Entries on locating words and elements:
= = = = = = =
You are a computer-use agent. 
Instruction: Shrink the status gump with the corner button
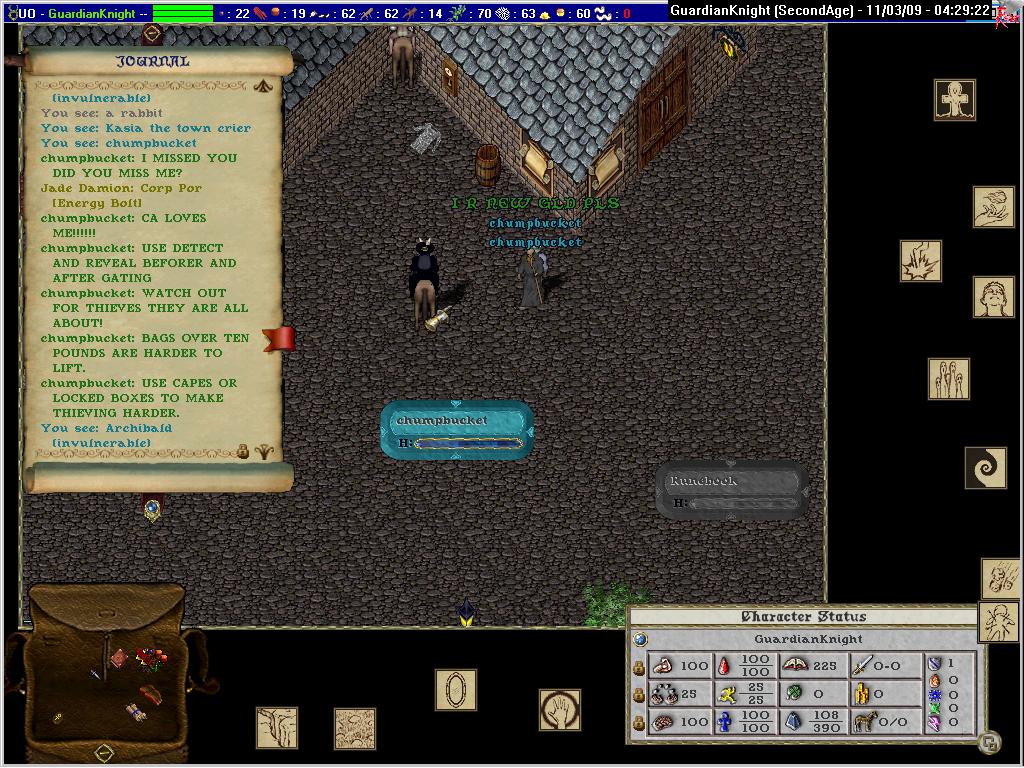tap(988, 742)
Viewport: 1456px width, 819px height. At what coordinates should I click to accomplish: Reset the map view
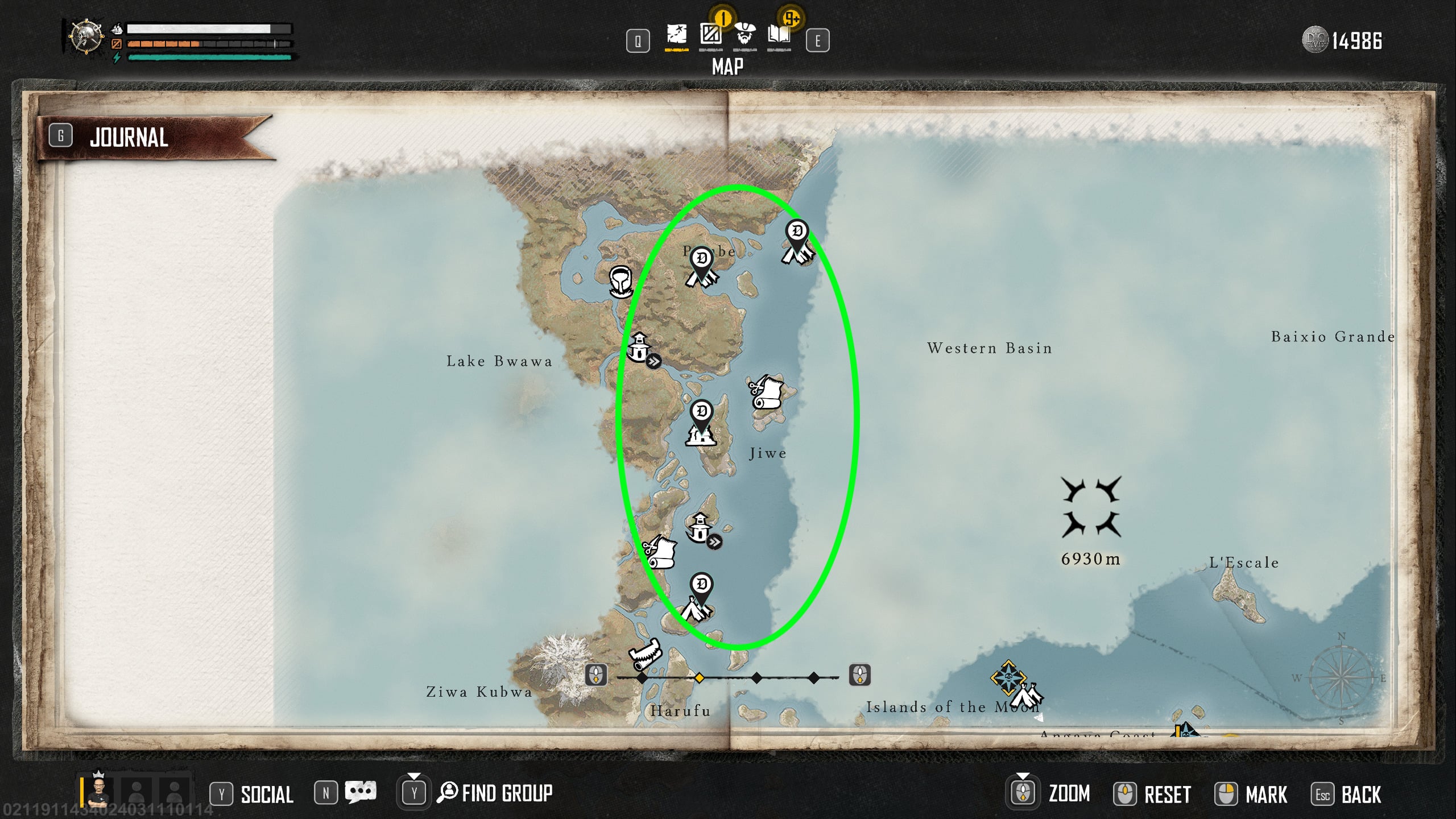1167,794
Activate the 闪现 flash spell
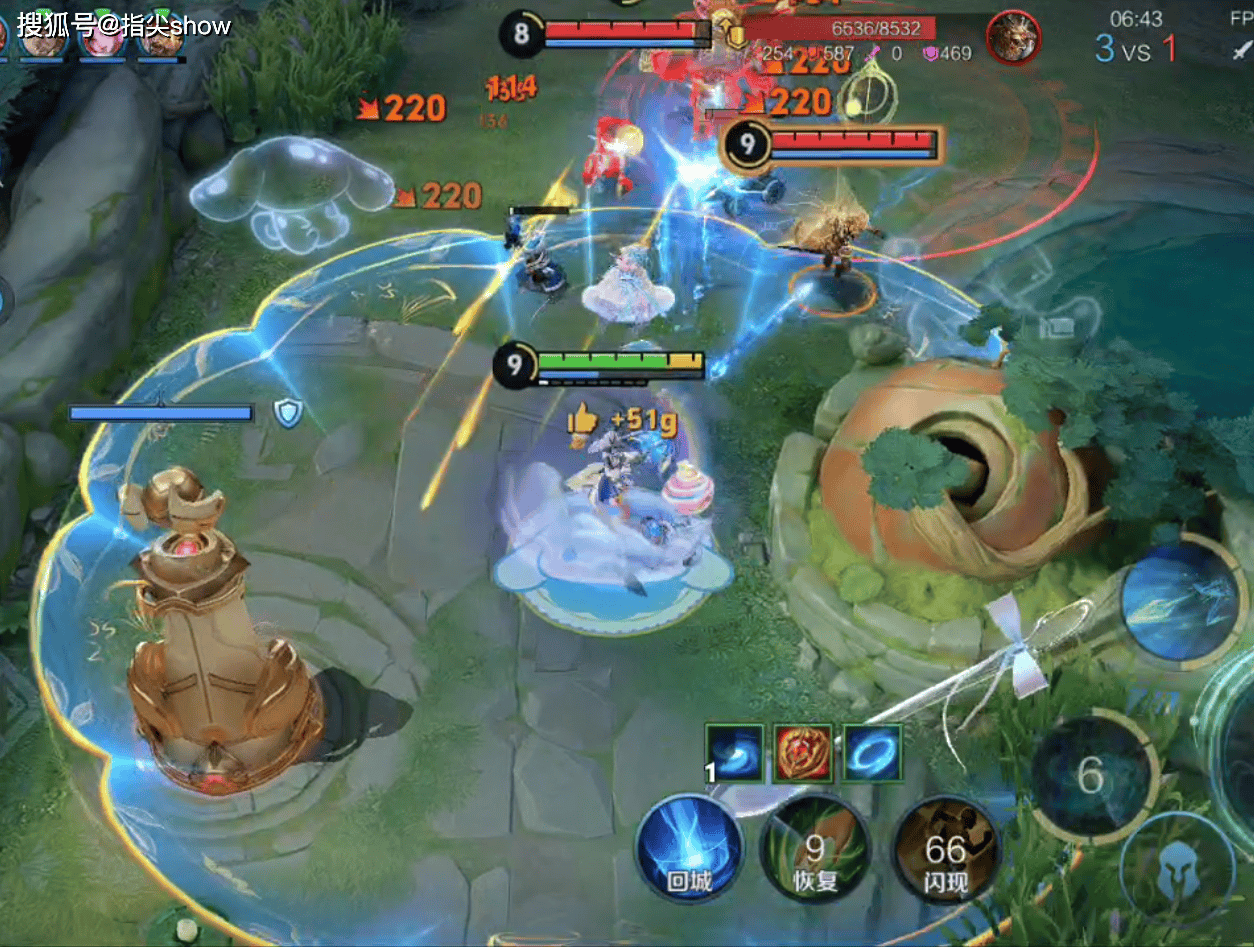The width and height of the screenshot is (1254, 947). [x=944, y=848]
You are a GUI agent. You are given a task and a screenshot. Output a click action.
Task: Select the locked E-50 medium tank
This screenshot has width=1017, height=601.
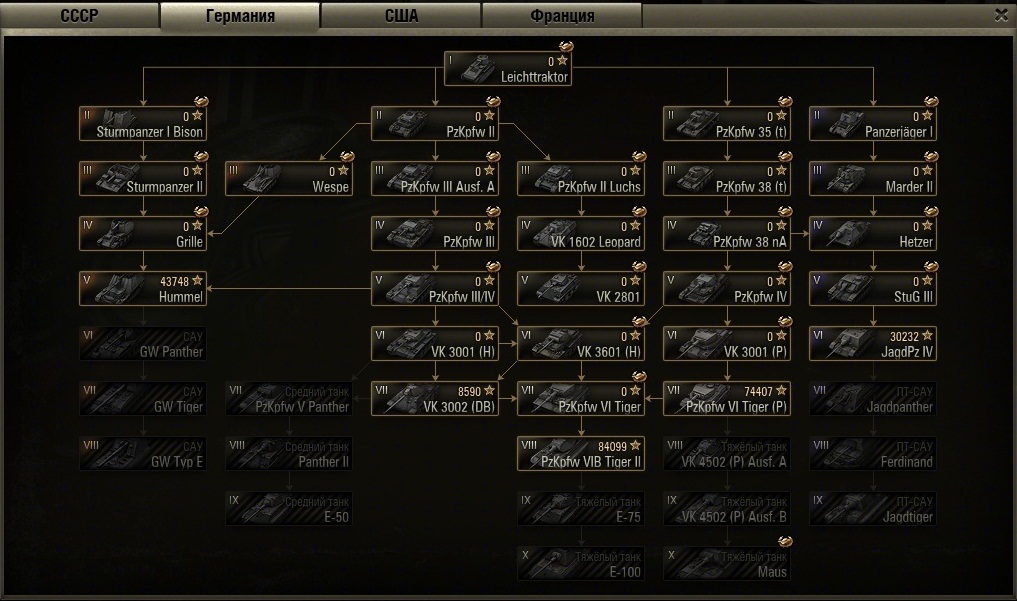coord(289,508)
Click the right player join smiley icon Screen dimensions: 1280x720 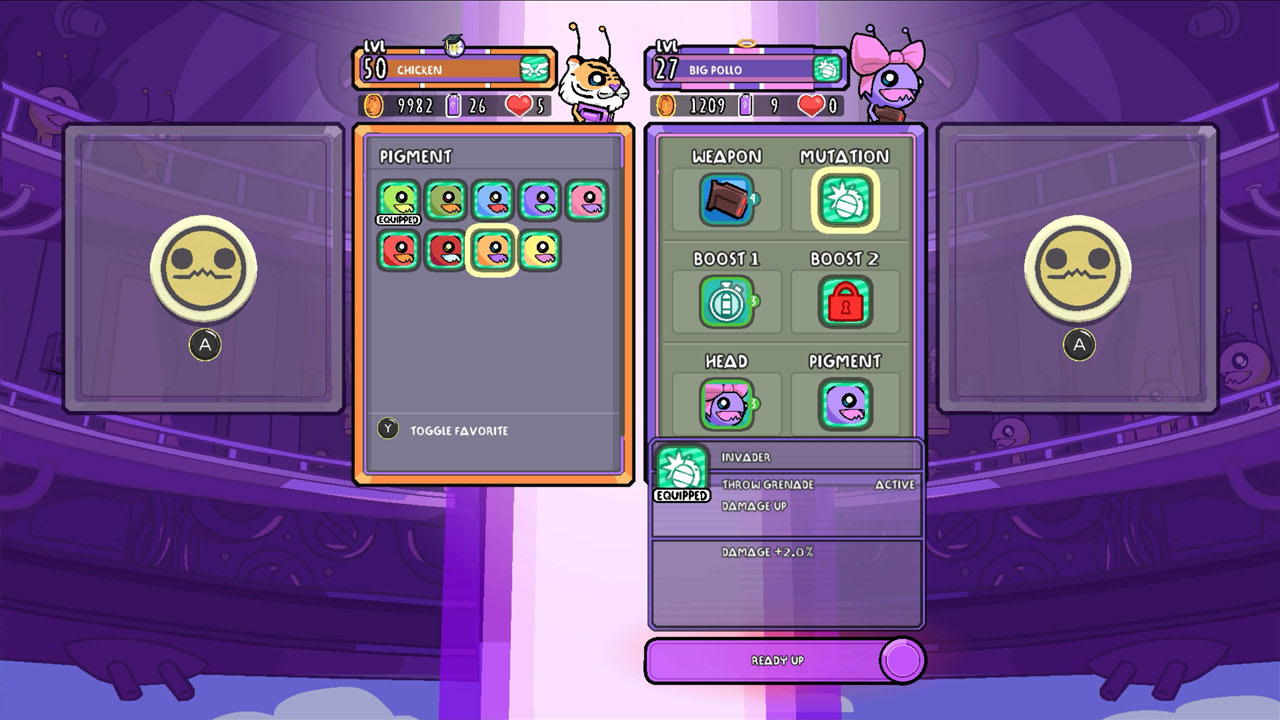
= = = = = = =
THE TASK:
Gather each line of the material that contains the word "agent" and copy those lines in full.

ANSWER TO THIS PROBLEM:
You are a computer-use agent. 
You are a GUI agent. You are given a task and a screenshot. Output a click action.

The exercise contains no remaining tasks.